Re: [PATCH v3 64/75] x86/sev-es: Cache CPUID results for improved performance

From: Mike Stunes
Date: Wed May 06 2020 - 14:08:57 EST




> On Apr 28, 2020, at 8:17 AM, Joerg Roedel <joro@xxxxxxxxxx> wrote:
>
> From: Mike Stunes <mstunes@xxxxxxxxxx>
>
> To avoid a future VMEXIT for a subsequent CPUID function, cache the
> results returned by CPUID into an xarray.
>
> [tl: coding standard changes, register zero extension]
>
> Signed-off-by: Mike Stunes <mstunes@xxxxxxxxxx>
> Signed-off-by: Tom Lendacky <thomas.lendacky@xxxxxxx>
> [ jroedel@xxxxxxx: - Wrapped cache handling into vc_handle_cpuid_cached()
> - Used lower_32_bits() where applicable
> - Moved cache_index out of struct es_em_ctxt ]
> Co-developed-by: Joerg Roedel <jroedel@xxxxxxx>
> Signed-off-by: Joerg Roedel <jroedel@xxxxxxx>
> ---
> arch/x86/kernel/sev-es-shared.c | 12 ++--
> arch/x86/kernel/sev-es.c | 119 +++++++++++++++++++++++++++++++-
> 2 files changed, 124 insertions(+), 7 deletions(-)
>
> diff --git a/arch/x86/kernel/sev-es.c b/arch/x86/kernel/sev-es.c
> index 03095bc7b563..0303834d4811 100644
> --- a/arch/x86/kernel/sev-es.c
> +++ b/arch/x86/kernel/sev-es.c
> @@ -744,6 +758,91 @@ static enum es_result vc_handle_mmio(struct ghcb *ghcb,
> return ret;
> }
>
> +static unsigned long sev_es_get_cpuid_cache_index(struct es_em_ctxt *ctxt)
> +{
> + unsigned long hi, lo;
> +
> + /* Don't attempt to cache until the xarray is initialized */
> + if (!sev_es_cpuid_cache_initialized)
> + return ULONG_MAX;
> +
> + lo = lower_32_bits(ctxt->regs->ax);
> +
> + /*
> + * CPUID 0x0000000d requires both RCX and XCR0, so it can't be
> + * cached.
> + */
> + if (lo == 0x0000000d)
> + return ULONG_MAX;
> +
> + /*
> + * Some callers of CPUID don't always set RCX to zero for CPUID
> + * functions that don't require RCX, which can result in excessive
> + * cached values, so RCX needs to be manually zeroed for use as part
> + * of the cache index.
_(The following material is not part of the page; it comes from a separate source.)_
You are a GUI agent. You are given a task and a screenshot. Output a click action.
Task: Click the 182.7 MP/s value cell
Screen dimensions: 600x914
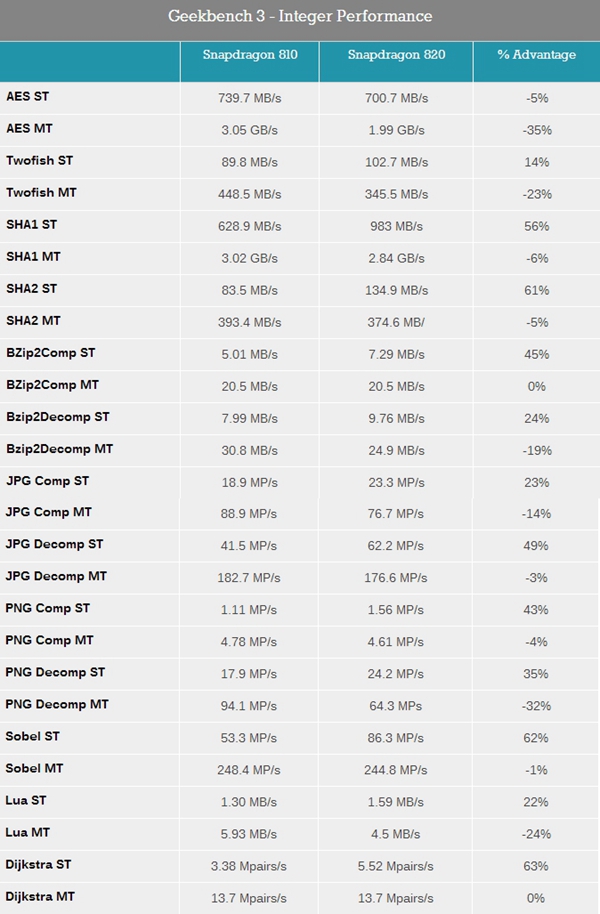(x=248, y=578)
Future CPUID values may need RCX, but since
> + * they can't be known, they must not be cached.
> + */
> + if (lo > 0x80000020)
> + return ULONG_MAX;

If the cache is shared across CPUs, do we also need to exclude function 0x1 because it contains the LAPIC ID? (Or is the cache per-CPU?)